In other words, it is constructed as a so-called first-in first-out
structure, and a staying time of the rubber material within the
material filling chamber becomes constant regardless of the input
timing of the rubber material. Accordingly, the rubber material is
injected from the injection port in a state in which a degree of
plasticity is fixed. Further, since the relative positional
relationship between the screw and the rubber supply port is not
changed, it is possible to make a degree of mixing of the rubber
material constant.

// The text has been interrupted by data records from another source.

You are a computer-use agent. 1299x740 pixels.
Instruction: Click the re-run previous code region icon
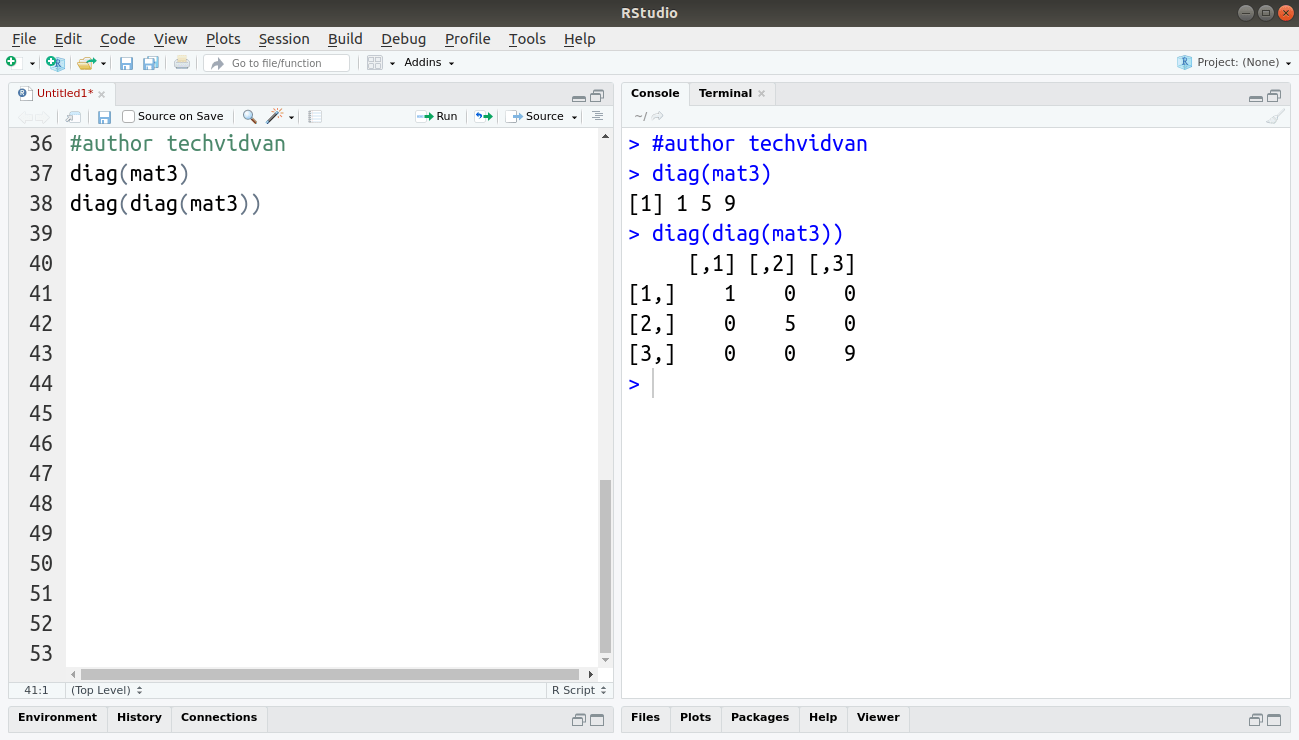[482, 116]
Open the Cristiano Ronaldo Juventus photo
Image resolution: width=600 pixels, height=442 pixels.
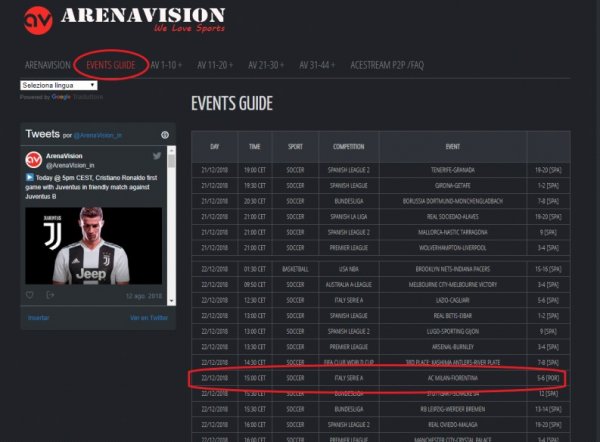tap(92, 245)
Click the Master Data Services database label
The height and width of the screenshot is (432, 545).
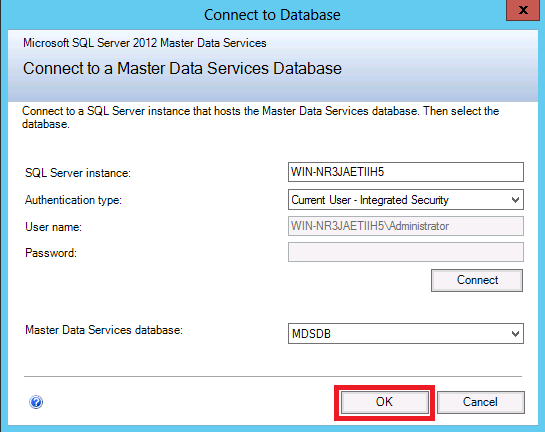click(x=104, y=330)
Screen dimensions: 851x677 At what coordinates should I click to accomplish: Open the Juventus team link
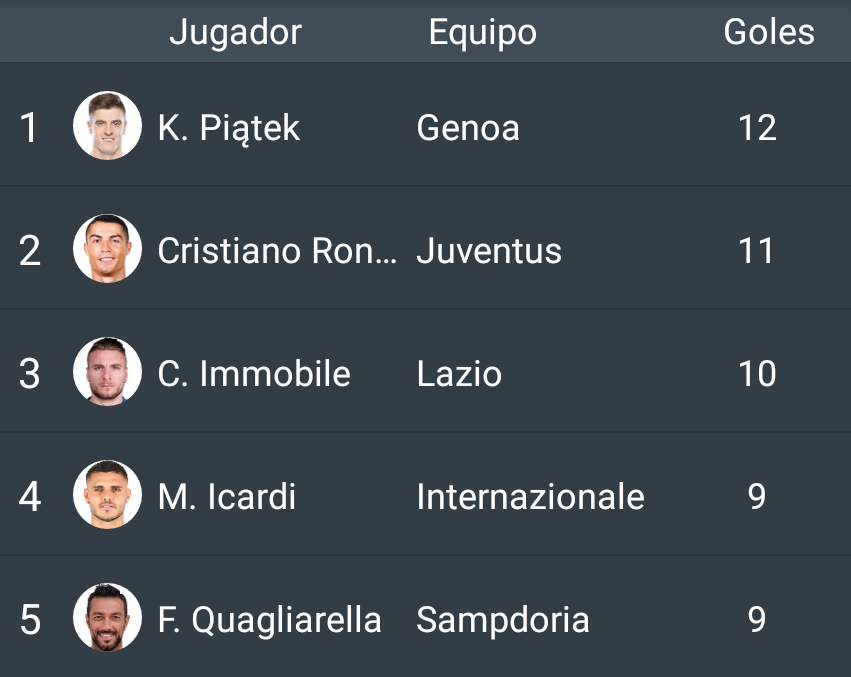pos(489,251)
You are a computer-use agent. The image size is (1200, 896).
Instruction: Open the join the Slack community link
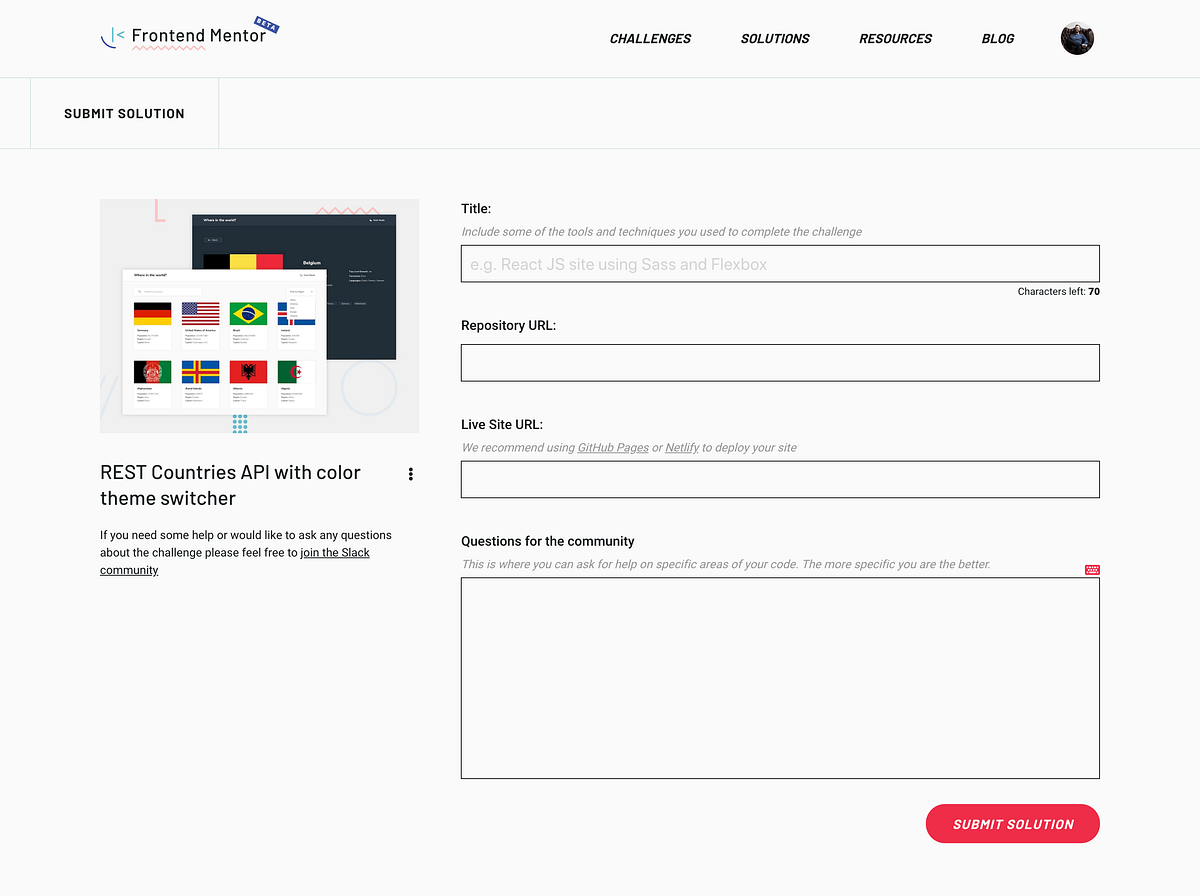tap(335, 552)

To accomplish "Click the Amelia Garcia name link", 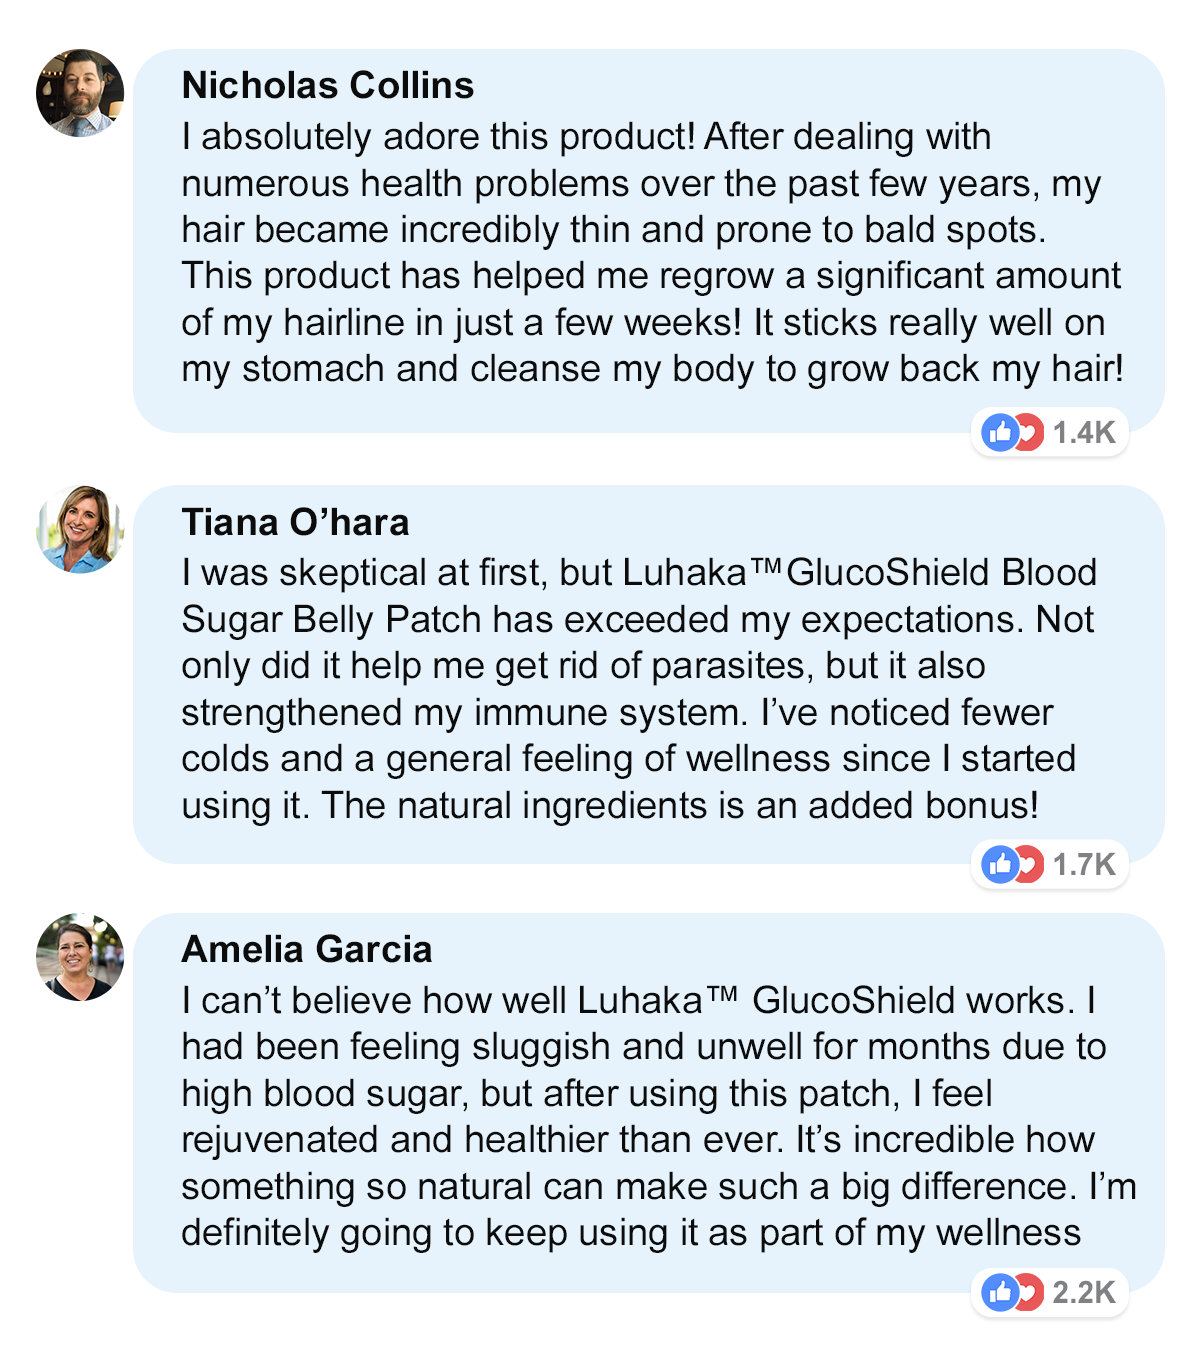I will 306,949.
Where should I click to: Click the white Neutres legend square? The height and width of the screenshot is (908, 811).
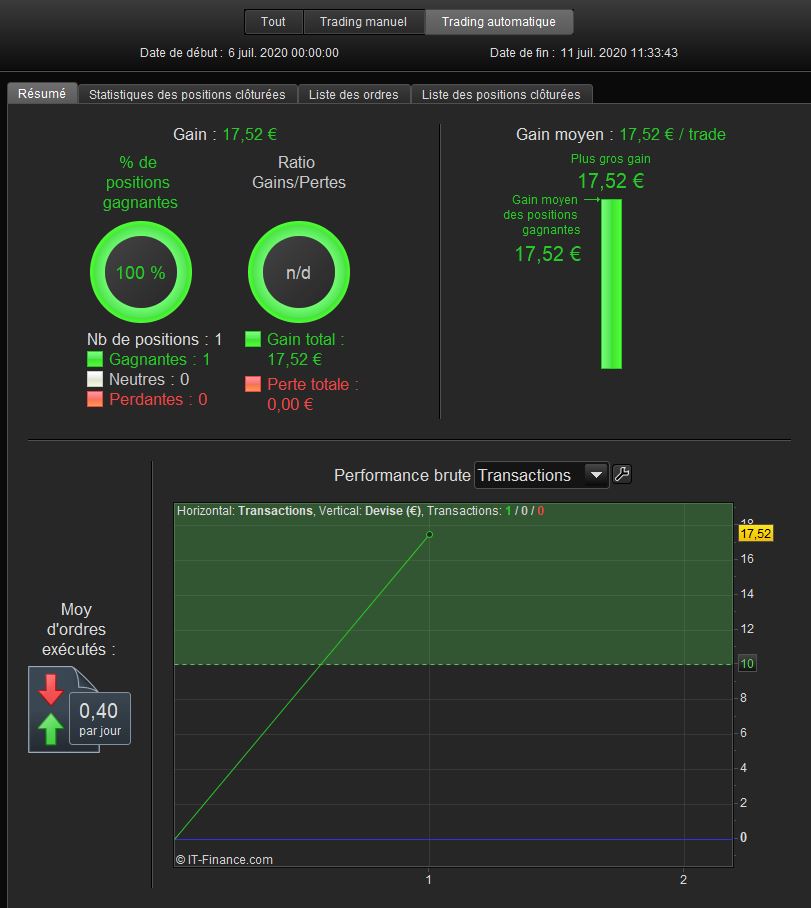[x=94, y=379]
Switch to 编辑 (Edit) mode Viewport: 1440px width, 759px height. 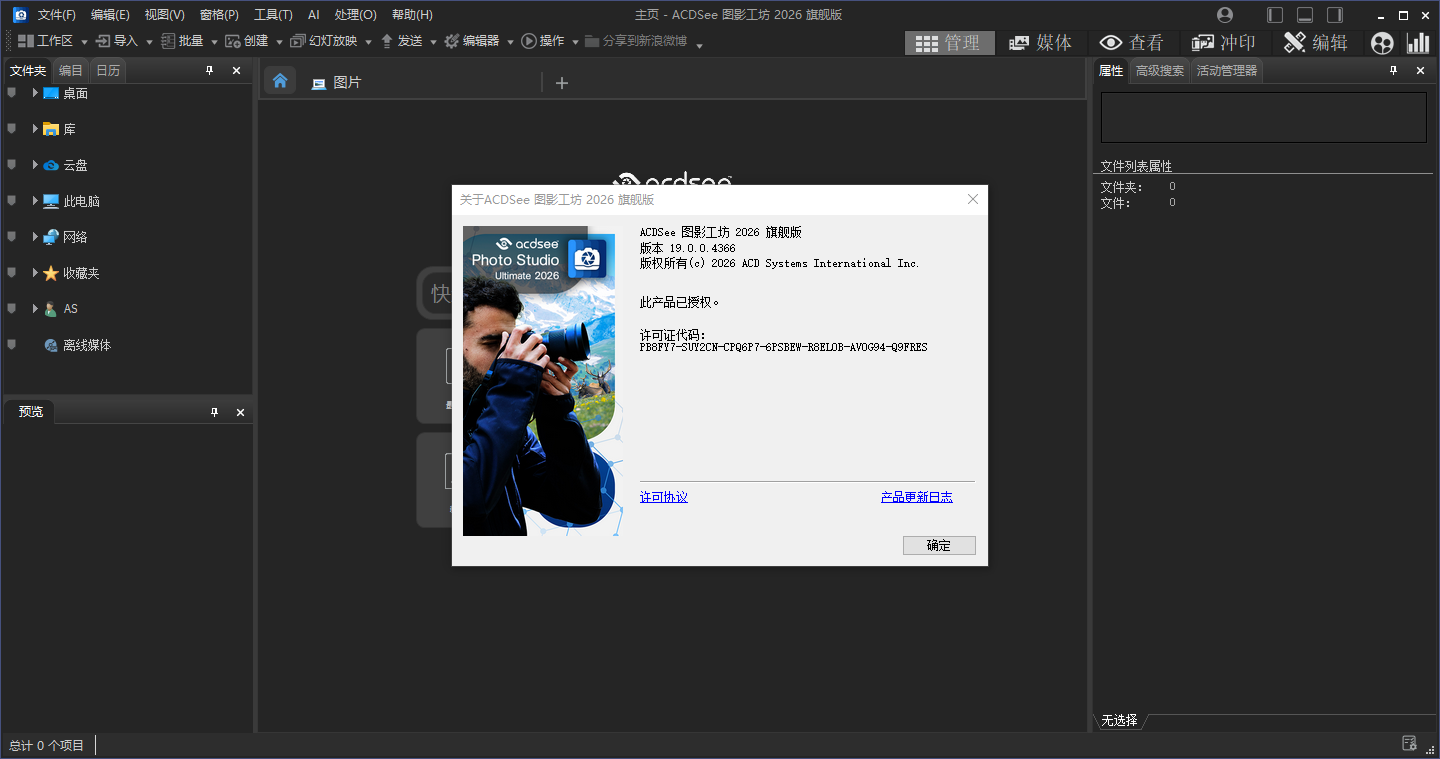1316,42
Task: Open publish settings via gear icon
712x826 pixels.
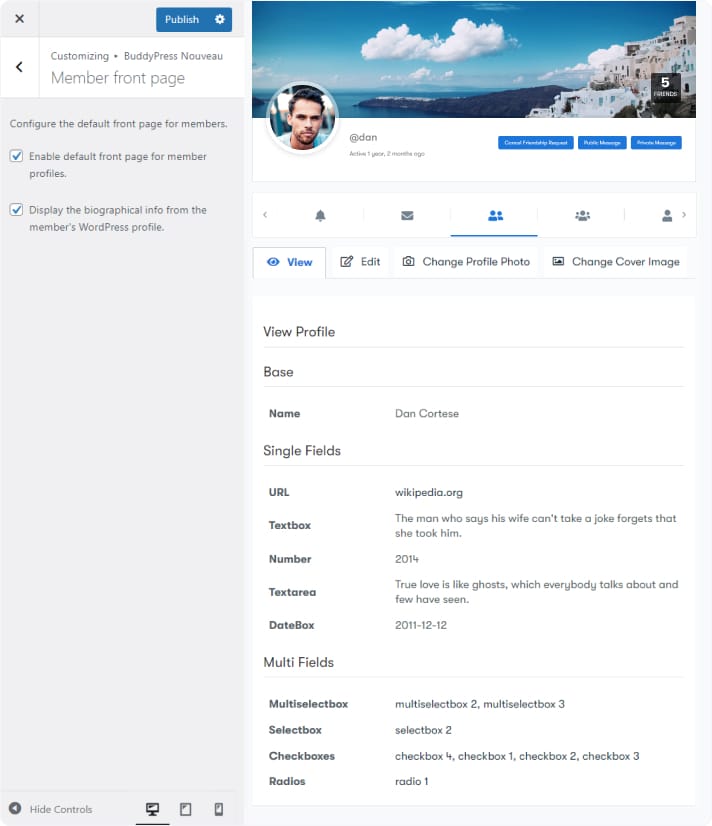Action: tap(220, 19)
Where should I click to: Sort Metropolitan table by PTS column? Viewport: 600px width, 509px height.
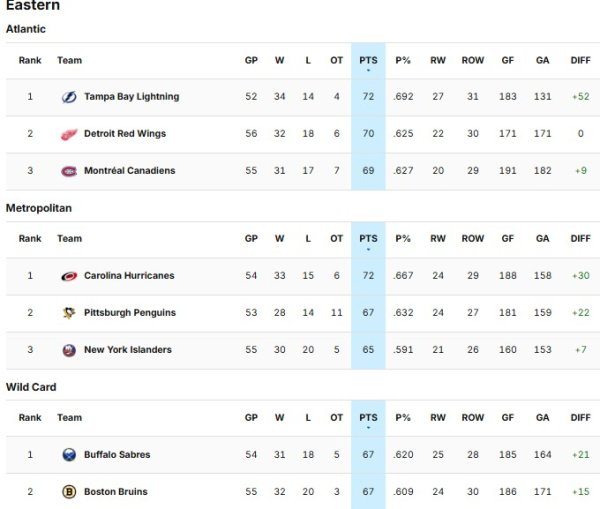pyautogui.click(x=368, y=239)
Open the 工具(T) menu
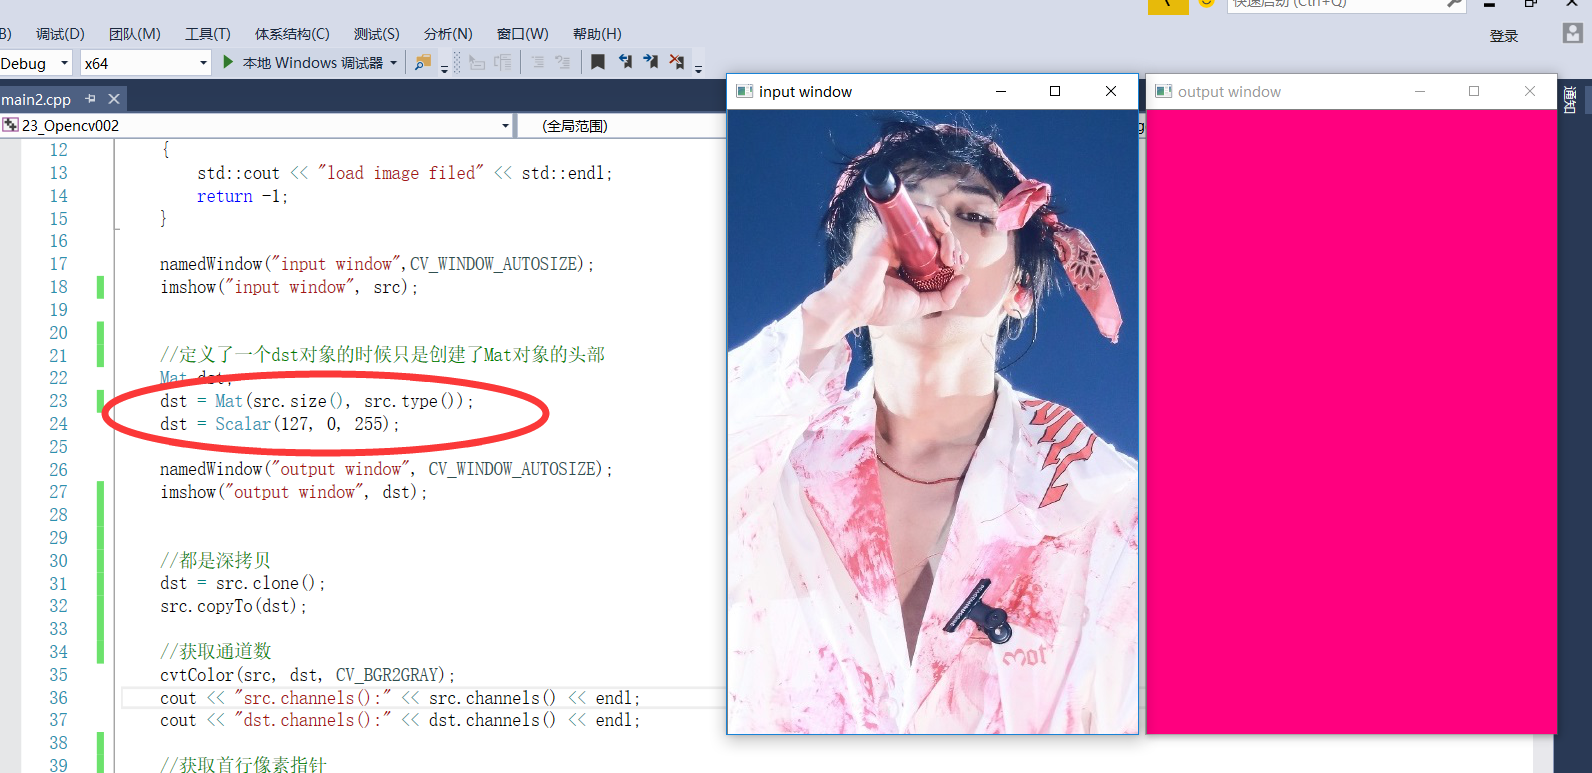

As a result, it is possible to discharge the
strip rubber from the injection port in a state in which the degree
of plasticity and the degree of mixing are uniform, regardless of
the input timing of the rubber material.
[0019] It is preferable that the injection molding machine in
accordance with the present invention is provided with an opening
and closing mechanism which is attached to the leading end side of
the screw and capable of opening and closing the material passage,
a first cylinder portion which surrounds the screw, and a material
supply port which is attached to the first cylinder portion, the
first cylinder portion is structured such as to be slidable with
respect to a second cylinder portion, and the first cylinder
portion and the screw are movable in a longitudinal direction in an
interlocking manner,
[0020] wherein the injection molding machine has a step of closing
the material passage by the opening and closing mechanism after the
rubber material is filled in the material filling chamber at a
predetermined amount, and a step of discharging the strip rubber by
pressing the rubber material in the material filling chamber by a
leading end side portion of the opening and closing mechanism and a
leading end portion of the first cylinder portion.
[0021] In accordance with this structure, the opening and closing
mechanism is provided in the leading end side of the screw, whereby
it is possible to control so as to open and close the material
passage. At a time of inputting the rubber material so as to fill
in the material filling chamber, the material passage is left open.
At a time of moving forward the screw so as to inject the strip
rubber, the material passage is closed. Further, the screw is
accommodated in the inner portion of the first cylinder portion,
and the material supply port is attached to the first cylinder
portion. Further, the first cylinder portion is structured such as
to be slidable with respect to the second cylinder portion, and the
first cylinder portion, the screw and the material supply port can
integrally move forward and backward relatively with respect to the
second cylinder portion. If the opening and closing mechanism is
closed, the function of the piston can be achieved by both of the
leading end portion of the first cylinder portion and the leading
end side portion of the opening and closing mechanism. In other
words, it is possible to secure a greater pressing area, and it is
possible to efficiently discharge the strip rubber.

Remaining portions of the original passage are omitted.